◆ Directions for this task ◆
Only the lines from the one containing "The width and" through the end of the entries are to be copied, exactly and without pictures, please.

◆ Task input ◆
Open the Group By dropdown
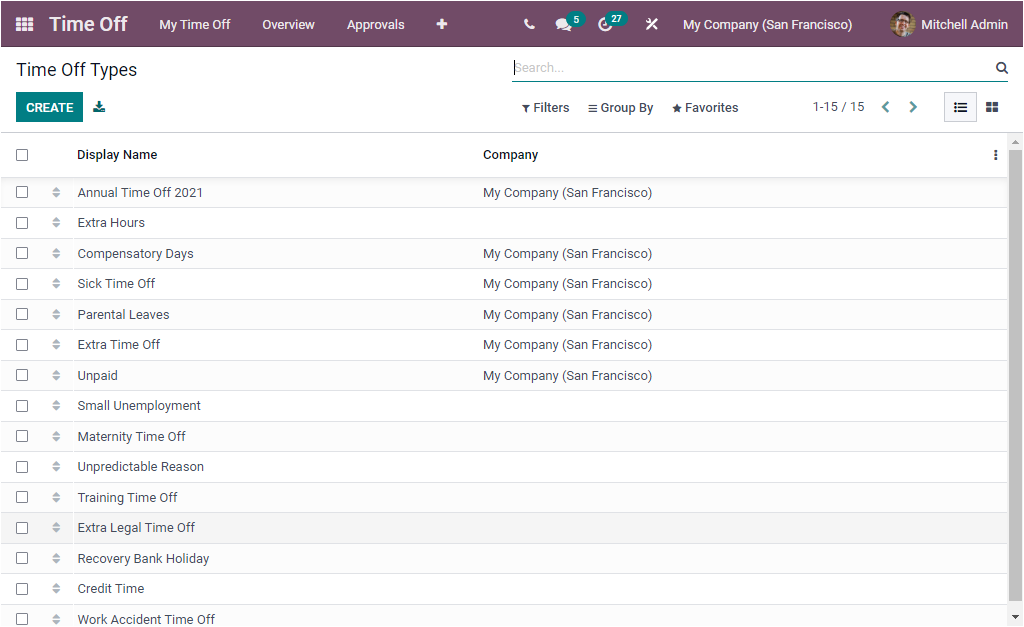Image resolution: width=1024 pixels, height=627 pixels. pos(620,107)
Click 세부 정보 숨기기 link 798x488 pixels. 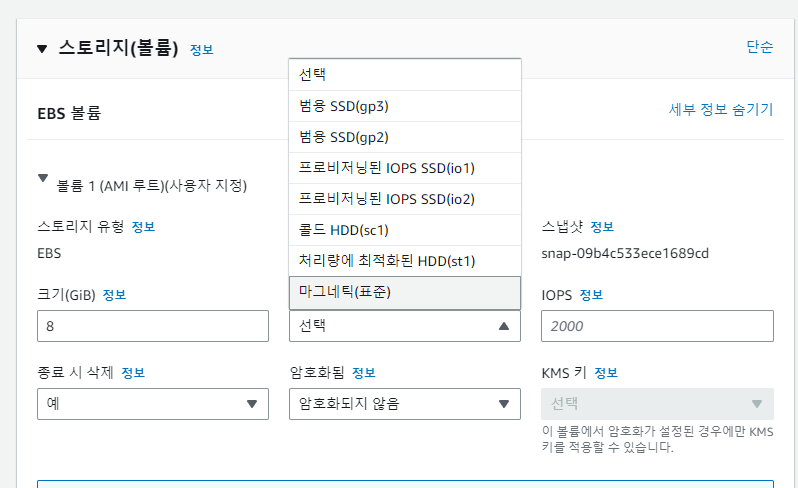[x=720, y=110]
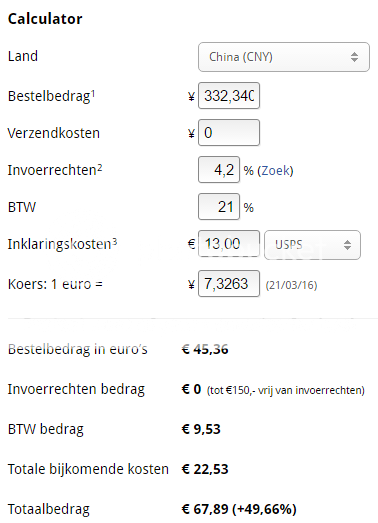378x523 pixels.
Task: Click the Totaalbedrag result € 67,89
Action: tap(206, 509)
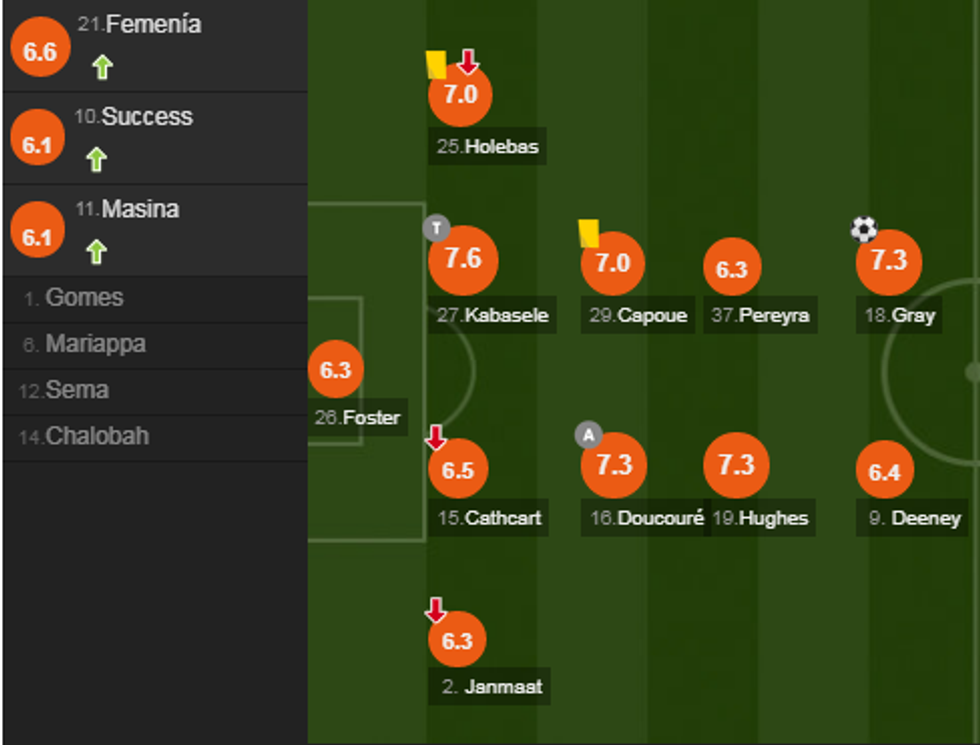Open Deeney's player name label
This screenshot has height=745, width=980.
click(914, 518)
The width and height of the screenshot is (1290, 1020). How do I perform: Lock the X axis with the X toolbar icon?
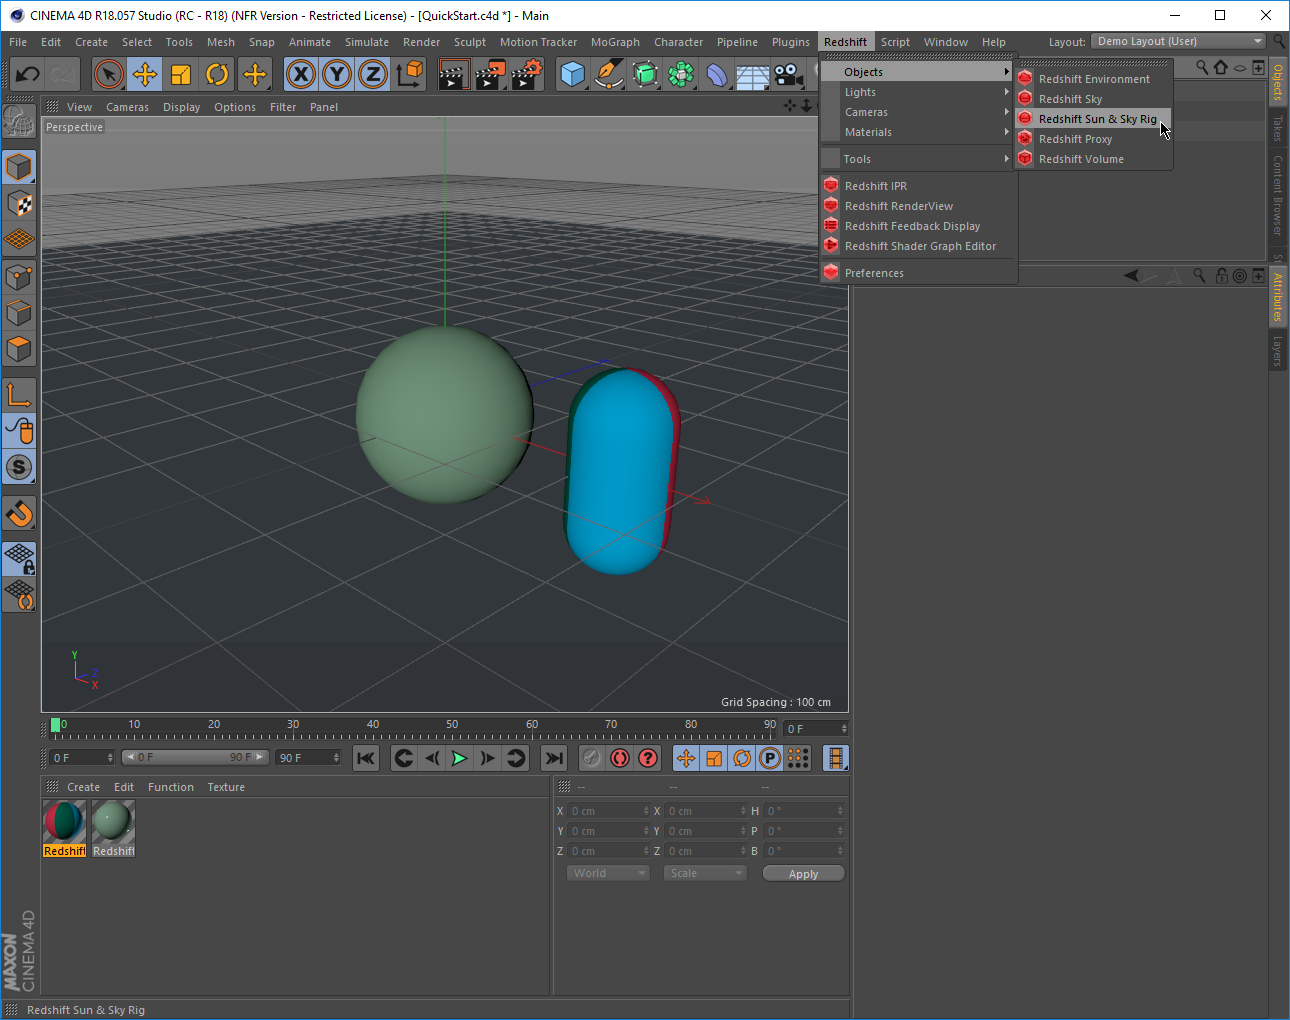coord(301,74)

◆ Answer to this problem ◆
The width and height of the screenshot is (1290, 1020). How do I perform: Lock the X axis with the X toolbar icon?
coord(301,74)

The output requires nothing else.